EXTRACT:
The resulting, 'evolved' circuit design was not only more efficient than any designed by human beings, but it was so unorthodox that it took months for Thompson and his colleagues to determine how it worked. The evolutionary approach exploited what was there in ingenious and intricate ways, including properties of the chip its inventor couldn't even measure at the time of the experiment. Ultimately, to figure out what was going on, he had to use the kinds of techniques that biologists use to understand the nervous systems of simple animals.


New rounds of experiments have shown that these kinds of evolutionary approaches may benefit even smaller "logical" structures within a chip, such as ‘single electron’ logic gates. These rudimentary experiments, using a mere whiff of evolutionary ideas and processes, have generated startlingly innovative and counterintuitive designs that upend decades of conventional wisdom. How much more powerful - and bizarre - are the designs that will be created by more robust evolutionary approaches? No one really knows, but we’ve certainly only scratched the surface.


On a parallel path, there has been a great deal of work creating ‘reconfigurable’ hardware – chips that can be reprogrammed on the fly. These new kinds of chips are the perfect physical ecosystems for evolving hardware designs. Already, companies like Chameleon Systems are selling such chips. The joining of evolutionary design algorithms to such reconfigurable hardware is the first step toward the larger goal of truly "evolvable hardware" - computer chips that can adapt, reproduce and heal themselves instead of being programmed in the traditional sense.


All of this raises a lot of interesting questions: how do computer engineers, and the rest of us, operate in a world where some computer systems are fundamentally incomprehensible? After all, a chip that evolves its own instruction set doesn’t also grow a manual to explain its behavior. How do we 'fix' such a system, if we can’t tell in principle how it operates? In what contexts would the performance gains of such systems outweigh their inherent risks? How does the idea of engineering change when ‘selection’, natural or otherwise, is doing some or all of the work?


The first answer is, ironically, that things get simpler. Evolutionary approaches don’t require traditional design and engineering activities like modeling, abstraction, or analysis. These components of the human engineer’s process are thrown out in favor of the most basic measure of all – physical performance. This simplification allows for evolutionary processes to work in truly novel ways, utilizing aspects of a given circuit such as shape, material, and placement relative to other circuits - factors that might never inform the traditional design process. Anything that provides an edge, however miniscule, is fair game: evolution can be a more ruthless discoverer of efficiencies than any team of Intel or Microsoft engineers.


As engineers act less on planning the specifics of the design, and more as artificial selectors of the end product, engineering begins to look less and less like architecture, where one designs from the foundation up, and more and more like gardening, where one directs forces only partially under one’s direct control. In the evolutionary approach, engineers “prune” design iterations as they evolve and grow under the force of random mutations, directing the path of evolution in the same way one might clip a Bonsai tree to achieve a desired shape, or breed a new form of tulip.


This kind of breeding is already working its way into the practice of chip design. Today, companies like Analog Design Automation have developed software that enables an engineer to generate a large number of potential chip designs based on up to ninety different variables, and then select the one that best fits the desired goals/tradeoffs. Such tools will almost certainly develop into full-blown 'evolutionary' design testbeds in the coming years.


Engineers will also need entirely new kinds of training that are less mechanistic and more organic, and a new mindset that accommodates evolution’s strange and 'irrational' forms. And they’re likely to get them: Nature’s engineering methods so clearly trump our own that mimicking them will prove irresistible, whether we understand the results or not.

TASK TO COMPLETE:
Condense the paragraph of the extract that begins "This kind of breeding" into a short bulleted list that keeps its main facts. The rows that follow are not needed for this work.

Pixel coordinate grounding rows:
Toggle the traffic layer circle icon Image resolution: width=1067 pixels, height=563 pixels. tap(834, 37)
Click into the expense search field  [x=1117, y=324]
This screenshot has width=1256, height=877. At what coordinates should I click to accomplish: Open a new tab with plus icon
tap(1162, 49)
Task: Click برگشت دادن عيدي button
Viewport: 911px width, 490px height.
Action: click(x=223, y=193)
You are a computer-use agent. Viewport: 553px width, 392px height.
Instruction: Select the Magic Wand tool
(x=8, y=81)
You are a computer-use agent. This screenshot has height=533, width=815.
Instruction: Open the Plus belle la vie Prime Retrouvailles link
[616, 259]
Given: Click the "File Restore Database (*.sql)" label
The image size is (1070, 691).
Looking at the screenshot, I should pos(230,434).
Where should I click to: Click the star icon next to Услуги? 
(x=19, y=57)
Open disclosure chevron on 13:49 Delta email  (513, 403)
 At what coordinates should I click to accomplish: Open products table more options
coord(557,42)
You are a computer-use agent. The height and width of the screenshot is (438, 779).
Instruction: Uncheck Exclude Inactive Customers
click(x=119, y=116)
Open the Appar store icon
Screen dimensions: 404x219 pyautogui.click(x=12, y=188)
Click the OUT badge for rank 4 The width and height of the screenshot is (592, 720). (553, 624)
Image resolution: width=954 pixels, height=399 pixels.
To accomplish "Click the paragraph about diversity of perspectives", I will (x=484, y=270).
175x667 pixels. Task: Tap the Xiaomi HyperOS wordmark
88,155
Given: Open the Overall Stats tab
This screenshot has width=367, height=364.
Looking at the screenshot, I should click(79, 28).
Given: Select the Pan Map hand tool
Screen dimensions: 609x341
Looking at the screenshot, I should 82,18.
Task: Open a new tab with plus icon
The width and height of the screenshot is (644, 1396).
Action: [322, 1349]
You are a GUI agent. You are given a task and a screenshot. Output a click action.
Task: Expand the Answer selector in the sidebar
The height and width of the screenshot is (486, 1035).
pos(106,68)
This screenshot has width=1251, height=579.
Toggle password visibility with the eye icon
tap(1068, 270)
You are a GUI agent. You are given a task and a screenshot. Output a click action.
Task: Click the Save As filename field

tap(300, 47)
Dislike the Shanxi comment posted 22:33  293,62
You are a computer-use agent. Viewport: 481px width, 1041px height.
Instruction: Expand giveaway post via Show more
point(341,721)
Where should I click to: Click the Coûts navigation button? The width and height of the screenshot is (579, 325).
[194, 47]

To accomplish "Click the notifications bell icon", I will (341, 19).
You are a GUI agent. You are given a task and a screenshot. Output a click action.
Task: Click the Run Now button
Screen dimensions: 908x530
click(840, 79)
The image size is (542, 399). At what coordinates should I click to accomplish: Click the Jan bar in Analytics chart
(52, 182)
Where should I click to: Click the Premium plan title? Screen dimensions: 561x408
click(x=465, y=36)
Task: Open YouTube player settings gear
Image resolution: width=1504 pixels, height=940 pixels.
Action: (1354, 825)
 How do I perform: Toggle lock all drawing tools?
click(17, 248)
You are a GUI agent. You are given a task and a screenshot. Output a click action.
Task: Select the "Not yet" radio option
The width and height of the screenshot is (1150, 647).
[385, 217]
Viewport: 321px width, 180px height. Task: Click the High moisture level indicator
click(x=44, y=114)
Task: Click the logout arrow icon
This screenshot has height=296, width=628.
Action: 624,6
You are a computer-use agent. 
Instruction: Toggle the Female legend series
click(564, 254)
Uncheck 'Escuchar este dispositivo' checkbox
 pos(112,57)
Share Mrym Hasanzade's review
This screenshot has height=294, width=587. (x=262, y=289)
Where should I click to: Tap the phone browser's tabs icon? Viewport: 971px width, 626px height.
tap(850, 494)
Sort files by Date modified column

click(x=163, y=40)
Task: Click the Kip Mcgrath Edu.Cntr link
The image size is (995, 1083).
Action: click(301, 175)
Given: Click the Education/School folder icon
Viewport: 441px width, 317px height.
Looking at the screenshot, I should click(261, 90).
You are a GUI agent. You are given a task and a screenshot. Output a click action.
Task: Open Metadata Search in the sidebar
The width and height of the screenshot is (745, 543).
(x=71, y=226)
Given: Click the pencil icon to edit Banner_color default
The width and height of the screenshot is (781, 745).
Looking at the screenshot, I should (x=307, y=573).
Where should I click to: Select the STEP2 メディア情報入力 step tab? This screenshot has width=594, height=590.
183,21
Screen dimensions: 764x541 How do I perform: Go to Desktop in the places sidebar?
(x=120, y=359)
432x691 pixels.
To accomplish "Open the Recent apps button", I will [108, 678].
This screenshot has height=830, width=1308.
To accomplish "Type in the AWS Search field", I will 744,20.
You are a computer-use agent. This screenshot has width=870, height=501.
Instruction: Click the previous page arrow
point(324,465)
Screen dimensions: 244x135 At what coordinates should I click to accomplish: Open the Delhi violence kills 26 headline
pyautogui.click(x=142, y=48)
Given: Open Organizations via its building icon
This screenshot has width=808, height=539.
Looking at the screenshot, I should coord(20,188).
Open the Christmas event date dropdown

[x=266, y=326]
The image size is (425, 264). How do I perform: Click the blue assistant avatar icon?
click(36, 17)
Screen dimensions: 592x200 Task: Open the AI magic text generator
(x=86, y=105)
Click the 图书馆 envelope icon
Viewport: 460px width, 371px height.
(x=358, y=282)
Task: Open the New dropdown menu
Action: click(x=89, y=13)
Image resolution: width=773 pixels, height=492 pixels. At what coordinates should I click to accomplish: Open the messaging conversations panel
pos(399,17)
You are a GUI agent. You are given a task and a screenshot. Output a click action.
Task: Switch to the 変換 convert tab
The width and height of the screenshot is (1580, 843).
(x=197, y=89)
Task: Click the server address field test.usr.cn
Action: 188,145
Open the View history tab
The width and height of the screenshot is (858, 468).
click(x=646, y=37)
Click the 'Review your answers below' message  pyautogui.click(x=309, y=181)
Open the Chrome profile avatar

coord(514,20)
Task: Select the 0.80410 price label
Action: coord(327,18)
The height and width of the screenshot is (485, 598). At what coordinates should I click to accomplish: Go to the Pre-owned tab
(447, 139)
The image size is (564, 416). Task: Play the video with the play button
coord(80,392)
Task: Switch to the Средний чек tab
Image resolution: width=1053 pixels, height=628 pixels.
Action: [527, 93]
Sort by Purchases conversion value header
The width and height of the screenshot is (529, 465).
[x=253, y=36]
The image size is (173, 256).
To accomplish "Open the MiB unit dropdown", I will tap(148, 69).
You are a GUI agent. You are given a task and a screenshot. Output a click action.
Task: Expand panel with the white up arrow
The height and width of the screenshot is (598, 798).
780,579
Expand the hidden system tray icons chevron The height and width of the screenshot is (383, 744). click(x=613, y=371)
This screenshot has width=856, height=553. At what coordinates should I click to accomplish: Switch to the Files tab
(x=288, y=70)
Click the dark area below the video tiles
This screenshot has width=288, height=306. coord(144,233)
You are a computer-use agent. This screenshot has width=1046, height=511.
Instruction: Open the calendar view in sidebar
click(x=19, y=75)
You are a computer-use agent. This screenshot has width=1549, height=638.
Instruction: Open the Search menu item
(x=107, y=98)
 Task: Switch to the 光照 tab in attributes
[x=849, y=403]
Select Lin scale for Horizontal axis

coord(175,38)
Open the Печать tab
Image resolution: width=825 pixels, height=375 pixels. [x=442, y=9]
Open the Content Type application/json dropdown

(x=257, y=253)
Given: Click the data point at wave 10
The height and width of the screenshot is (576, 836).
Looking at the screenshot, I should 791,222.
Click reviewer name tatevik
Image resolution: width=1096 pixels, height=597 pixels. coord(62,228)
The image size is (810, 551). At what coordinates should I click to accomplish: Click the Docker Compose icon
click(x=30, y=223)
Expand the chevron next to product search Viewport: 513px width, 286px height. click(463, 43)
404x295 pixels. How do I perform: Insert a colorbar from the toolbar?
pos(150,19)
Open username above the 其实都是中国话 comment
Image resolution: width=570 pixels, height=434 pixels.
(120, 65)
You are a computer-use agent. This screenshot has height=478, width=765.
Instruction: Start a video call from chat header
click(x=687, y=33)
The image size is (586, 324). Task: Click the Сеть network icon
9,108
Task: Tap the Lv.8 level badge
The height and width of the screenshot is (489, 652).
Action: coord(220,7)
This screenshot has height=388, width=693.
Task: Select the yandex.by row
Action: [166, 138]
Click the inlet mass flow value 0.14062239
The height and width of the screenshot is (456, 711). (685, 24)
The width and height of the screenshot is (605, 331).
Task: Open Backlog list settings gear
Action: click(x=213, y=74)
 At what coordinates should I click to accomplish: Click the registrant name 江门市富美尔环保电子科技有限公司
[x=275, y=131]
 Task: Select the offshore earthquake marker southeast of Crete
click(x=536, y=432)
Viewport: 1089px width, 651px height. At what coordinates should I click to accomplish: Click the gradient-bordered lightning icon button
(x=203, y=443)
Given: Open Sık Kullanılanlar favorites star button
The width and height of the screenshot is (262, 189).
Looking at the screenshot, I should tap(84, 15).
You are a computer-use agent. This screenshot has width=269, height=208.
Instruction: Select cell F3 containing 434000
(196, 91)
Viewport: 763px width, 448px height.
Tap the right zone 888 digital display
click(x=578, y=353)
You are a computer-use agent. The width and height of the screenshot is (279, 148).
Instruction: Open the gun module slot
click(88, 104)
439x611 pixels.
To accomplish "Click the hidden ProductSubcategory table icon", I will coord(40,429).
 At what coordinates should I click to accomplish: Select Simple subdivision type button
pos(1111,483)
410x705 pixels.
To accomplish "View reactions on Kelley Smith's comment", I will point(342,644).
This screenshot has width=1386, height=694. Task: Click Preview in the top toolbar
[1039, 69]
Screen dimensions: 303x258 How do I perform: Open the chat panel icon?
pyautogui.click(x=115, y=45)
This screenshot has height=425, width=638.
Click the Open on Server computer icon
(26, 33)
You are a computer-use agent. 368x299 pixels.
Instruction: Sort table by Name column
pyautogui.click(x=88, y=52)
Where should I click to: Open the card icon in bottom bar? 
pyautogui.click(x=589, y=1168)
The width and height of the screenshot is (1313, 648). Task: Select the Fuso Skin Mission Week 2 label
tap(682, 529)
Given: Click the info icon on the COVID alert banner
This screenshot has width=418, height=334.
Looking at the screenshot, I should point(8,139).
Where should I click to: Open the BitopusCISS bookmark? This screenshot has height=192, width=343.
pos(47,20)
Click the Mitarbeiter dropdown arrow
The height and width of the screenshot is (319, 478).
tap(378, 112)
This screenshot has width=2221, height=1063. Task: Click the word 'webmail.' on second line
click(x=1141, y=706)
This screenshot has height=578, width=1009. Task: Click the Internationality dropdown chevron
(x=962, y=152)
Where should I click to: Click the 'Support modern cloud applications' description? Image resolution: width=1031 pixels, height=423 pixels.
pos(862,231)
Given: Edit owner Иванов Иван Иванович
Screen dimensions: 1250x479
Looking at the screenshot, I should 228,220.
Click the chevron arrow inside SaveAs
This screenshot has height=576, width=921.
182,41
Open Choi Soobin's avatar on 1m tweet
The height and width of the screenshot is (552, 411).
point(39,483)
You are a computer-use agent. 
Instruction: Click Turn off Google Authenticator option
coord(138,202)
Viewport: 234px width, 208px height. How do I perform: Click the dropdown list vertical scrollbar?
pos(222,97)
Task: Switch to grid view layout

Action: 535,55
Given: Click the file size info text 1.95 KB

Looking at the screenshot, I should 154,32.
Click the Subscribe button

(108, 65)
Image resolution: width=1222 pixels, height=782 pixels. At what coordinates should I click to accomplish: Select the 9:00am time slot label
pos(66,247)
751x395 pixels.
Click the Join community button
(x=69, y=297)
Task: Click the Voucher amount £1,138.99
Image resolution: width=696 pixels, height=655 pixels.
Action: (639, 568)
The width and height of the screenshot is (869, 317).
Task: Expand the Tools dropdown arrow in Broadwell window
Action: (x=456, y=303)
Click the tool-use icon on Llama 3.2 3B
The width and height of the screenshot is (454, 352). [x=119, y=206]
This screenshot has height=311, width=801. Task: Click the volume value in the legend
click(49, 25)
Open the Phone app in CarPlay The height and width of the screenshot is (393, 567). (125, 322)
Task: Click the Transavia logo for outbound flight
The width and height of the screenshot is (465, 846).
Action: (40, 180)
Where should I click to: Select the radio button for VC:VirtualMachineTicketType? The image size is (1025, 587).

ANSWER TO THIS EXERCISE:
- Breeding-style design is already entering chip design practice.
- Companies such as Analog Design Automation have developed software that lets an engineer generate many potential chip designs from up to ninety different variables.
- The engineer then selects the design that best fits the desired goals and tradeoffs.
- Such tools will almost certainly develop into full evolutionary design testbeds in the coming years.